How do you do date math that ignores the year?
How do you do date math that ignores the year?
I am trying to select dates that have an anniversary in the next 14 days. How can I select based on dates excluding the year? I have tried something like the following.
SELECT * FROM events WHERE EXTRACT(month FROM "date") = 3 AND EXTRACT(day FROM "date") < EXTRACT(day FROM "date") + 14
The problem with this is that months wrap.
I would prefer to do something like this, but I don't know how to ignore the year.
SELECT * FROM events WHERE (date > '2013-03-01' AND date < '2013-04-01')
How can I accomplish this kind of date math in Postgres?
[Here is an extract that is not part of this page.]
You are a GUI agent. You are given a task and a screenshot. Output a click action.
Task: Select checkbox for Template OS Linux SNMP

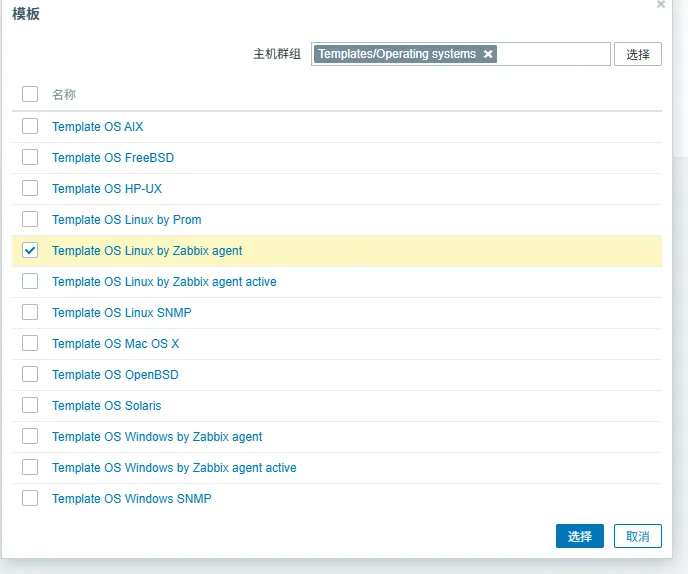pos(30,312)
Answer by Andrew Hubbs for How do you do date math that ignores the year?
I found a way to do it.
SELECT EXTRACT(DAYS FROM age('1999-04-10', '2003-05-12')), EXTRACT(MONTHS FROM age('1999-04-10', '2003-05-12')); date_part | date_part -----------+----------- -2 | -1
I can then just check that the month is 0 and the days are less than 14.
If you have a more elegant solution, please do post it. I'll leave the question open for a bit.
Answer by Gordon Linoff for How do you do date math that ignores the year?
How about this?
select * from events e where to_char(e."date", 'MM-DD') between to_char(now(), 'MM-DD') and to_char(date(now())+14, 'MM-DD')
You can do the comparison as strings.
To take year ends into account, we'll convert back to dates:
select * from events e where to_date(to_char(now(), 'YYYY')||'-'||to_char(e."date", 'MM-DD'), 'YYYY-MM-DD') between date(now()) and date(now())+14
You do need to make a slight adjustment for Feb 29. I might suggest:
select * from (select e.*, to_char(e."date", 'MM-DD') as MMDD from events ) e where to_date(to_char(now(), 'YYYY')||'-'||(case when MMDD = '02-29' then '02-28' else MMDD), 'YYYY-MM-DD') between date(now()) and date(now())+14
Answer by Dan Bracuk for How do you do date math that ignores the year?
I don't work with postgresql so I googled it's date functions and found this: http://www.postgresql.org/docs/current/static/functions-datetime.html
If I read it correctly, looking for events in the next 14 days is as simple as:
where mydatefield >= current_date and mydatefield < current_date + integer '14'
Of course I might not be reading it correctly.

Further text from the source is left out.